PREP TIME: 30 minutes COOK TIME: 1 hour
- for the apple slices:
- 6 small golden delicious apples, peeled and cored
- 1/4 cup of sugar (can substitute date sugar)
- 3 tablespoons of butter
- for the crust:
- 1 cup of almonds, crushed
- 1 cup of pecans, crushed
- 1 egg, beaten
- 3 tablespoons of butter at room temperature
- 2 tablespoons of all-purpose flour (can substitute spelt flour)
- pinch of salt
- for the bread pudding:
- 5-6 slices of your favorite bread
- 1/4 cup of almond milk
- 1/4 cup of plain yogurt
- 1 egg beaten
- 2 tablespoons of maple syrup
- 1/2 teaspoon of vanilla
- for serving:
- 1 cup of heavy cream
- 1 tablespoon of honey
- 1 orange, grated zest
PREHEAT oven to 350° F.
LINE an 8.5 x 4.5 x 2.75 inch loaf pan with a Reynolds® Non Stick Pan Lining Paper.
MIX the sugar with the butter to make a paste, set aside.

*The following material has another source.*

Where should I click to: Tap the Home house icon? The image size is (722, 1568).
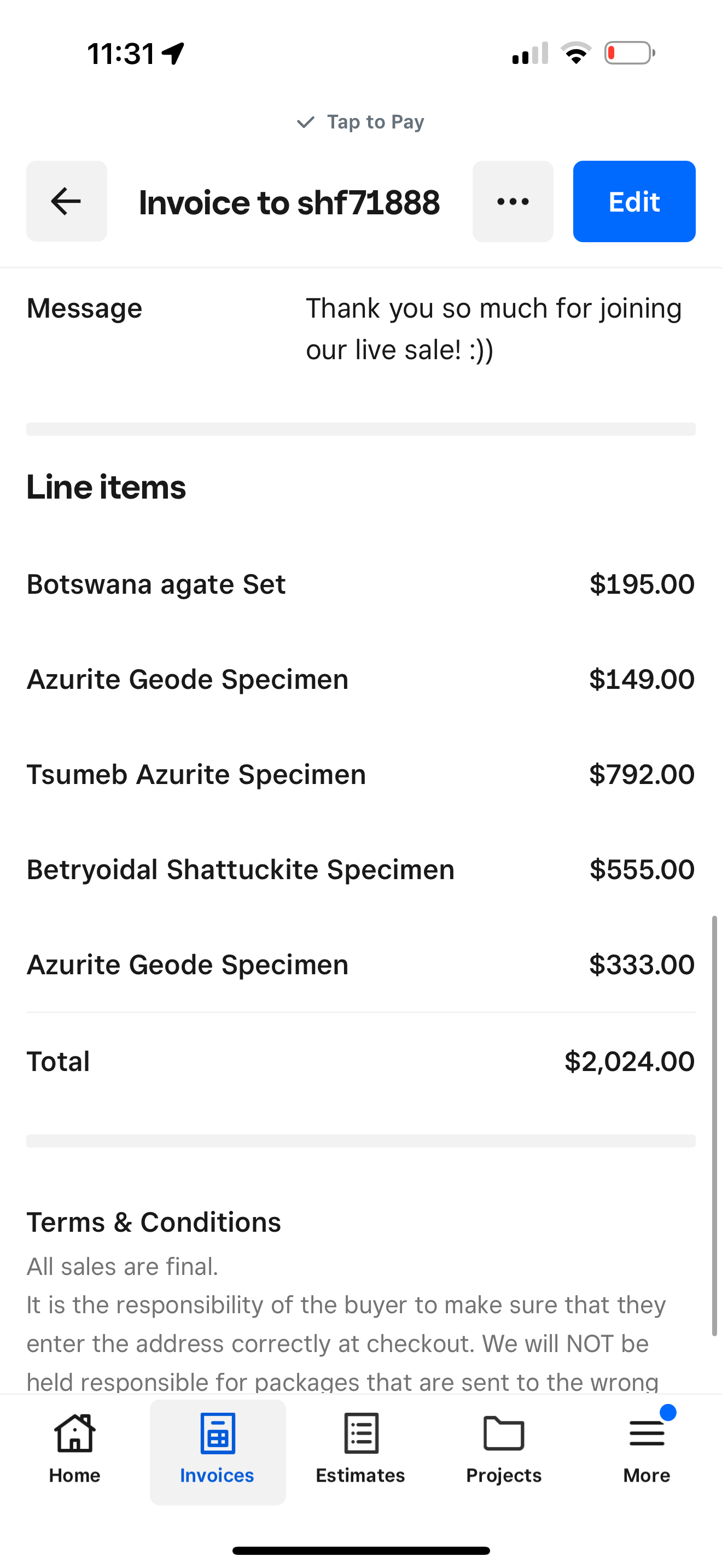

SLICE the apples very thin.
For the curst, COMBINE the butter with the flour. Mix in the almonds, the pecans, and egg with the salt.
For the bread pudding, MIX the almond milk, the yogurt, the vanilla, the maple syrup and the egg. Incorporate the bread. Cut into pieces and combine all.

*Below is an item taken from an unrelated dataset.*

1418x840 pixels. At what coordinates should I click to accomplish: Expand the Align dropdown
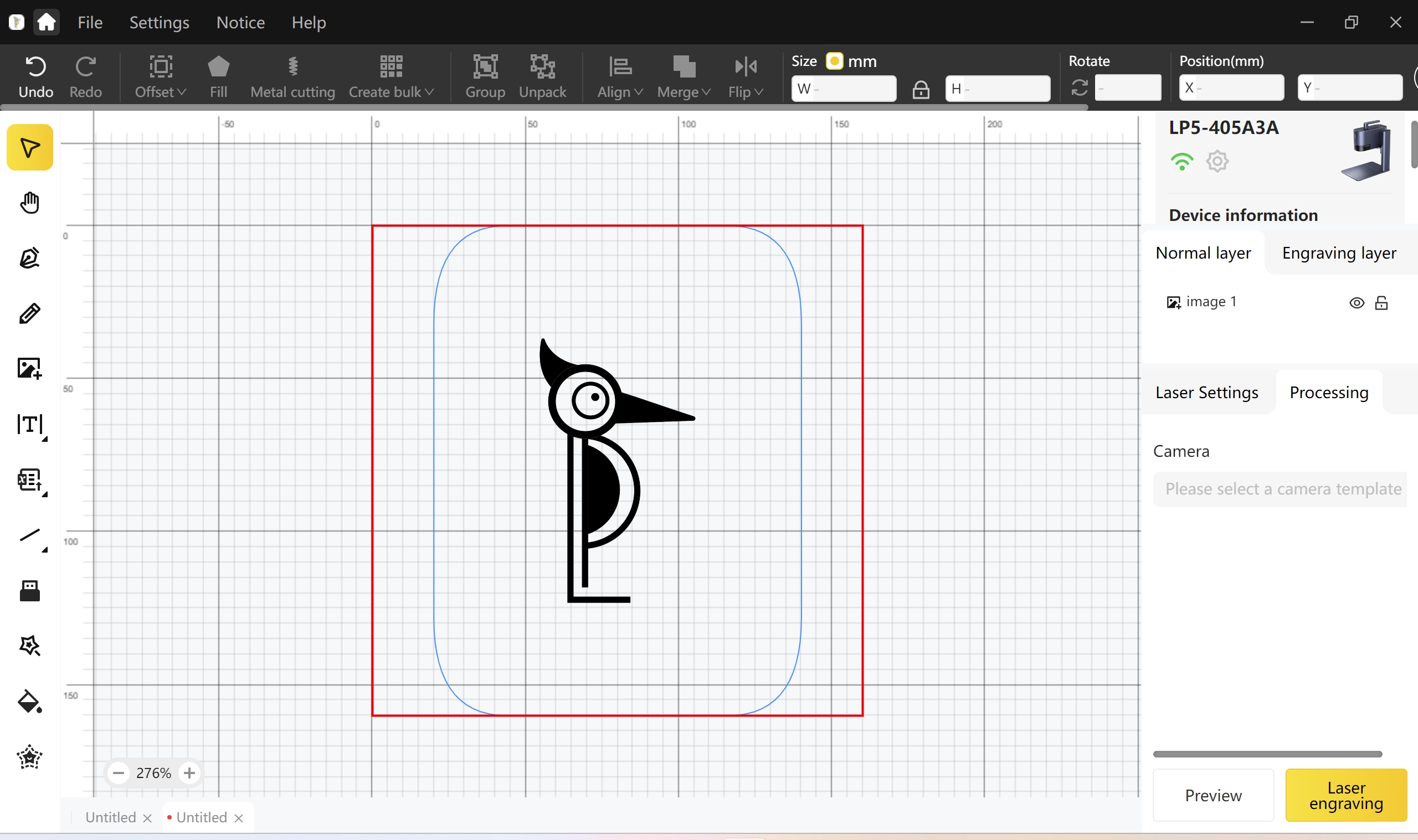[620, 77]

SPREAD a small amount of the paste to cover the bottom of the loaf pan and arrange the apple slices on top, use alternating layers of apples with the paste. Press down and compress the apples.
SPREAD the crust over the apple layer pressing down.
SPREAD the bread pudding mixture on top.
BAKE at 350 degrees for 55 minutes to 1 hour and 5 minutes or until top is golden brown.
MIX heavy cream, honey and orange zest together and pour on top of finished loaf.
Optional, DUST with powdered sugar on the top for extra sweetness.